My RAF Journey Part 3
Ticket to Biggen Hill
The RAF sent a train and bus ticket to my father’s London address for me to report to RAF Biggin Hill (famous Battle of Britain station on the outskirts of Southeast London) to attend four days of aircrew selection assessments on a specific date. The problem was that my father’s address was not my address (another RAF admin slip) and I had never been to England – yet another boobed prerequisite that you had to have lived in the UK for five years before applying. I was a long-haired Joburg joller and a waiter at Mike’s Kitchen Greenside, wearing a black and white striped apron: only skilled in carrying hot plates and working for tips. But those tips were enough to buy a plane ticket to London. So off I went – just in time.
Day One at Biggin Hill comprised mostly maths, cognitive and logical problem-solving testing. Day Two comprised mostly hand/eye/physiological coordination testing. Only 8 of 38 candidates survived to Day Three: psychological evaluations by two Wing Commander psychologists. That’s when it all unravelled in a spectacular fashion. Within five minutes they became distinctly uncomfortable and enquired about my strange accent. The penny suddenly dropped that I hailed from South Africa. They halted the interview and disappeared to an adjacent office, where the calamity of their internal bureaucratic errors revealed itself. They were profoundly apologetic and advised that I was not qualified to join the service.

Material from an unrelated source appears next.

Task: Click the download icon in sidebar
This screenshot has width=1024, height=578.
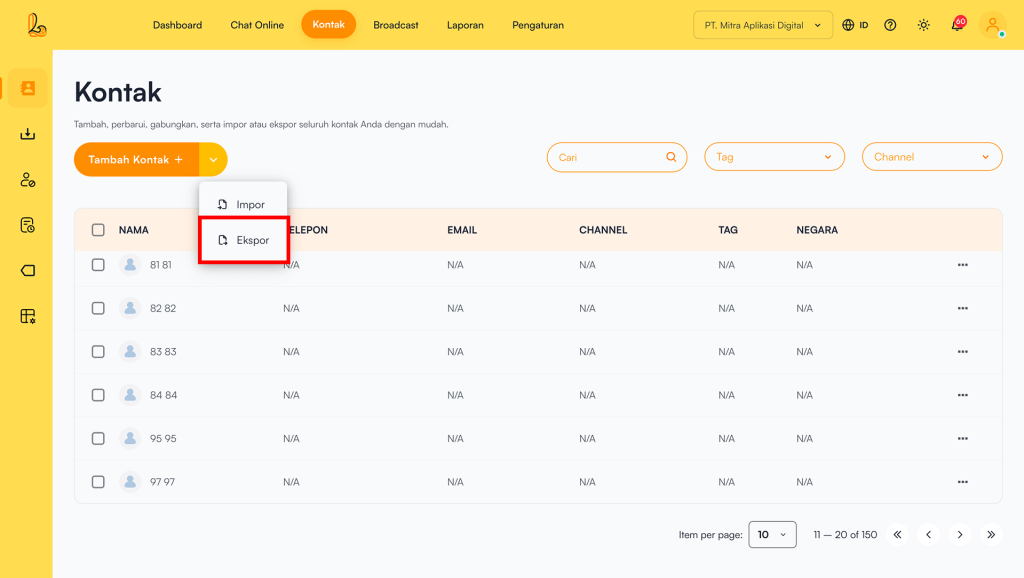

But after a short whispering debate, they had the courtesy to continue the interview, as I had come so far to make the effort to join the RAF. Day Four comprised leadership assessment exercises, but I was surprised that I was permitted to participate under the circumstances.
I have no idea what happened behind the scenes, but six weeks later a letter from the Ministry of Defence (MOD) popped through my father’s post box. I had been accepted to the military academy at Royal Air Force College Cranwell: the RAF’s Sandhurst (Army) and Dartmouth (Royal Navy) equivalent.
By this time, having given up on my dreams as a lost cause, I had returned to SA and was back running around a Mike’s Kitchen restaurant donned in an apron, carrying hot plates. How the universe can work in one’s favour!!